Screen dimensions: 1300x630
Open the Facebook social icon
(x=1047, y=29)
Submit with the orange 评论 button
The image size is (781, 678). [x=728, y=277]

-----

### [What to produce]
Reproduce every line of the items above, character for character.

### [Written reply]
Screen dimensions: 1300x630
Open the Facebook social icon
(x=1047, y=29)
Submit with the orange 评论 button
The image size is (781, 678). [x=728, y=277]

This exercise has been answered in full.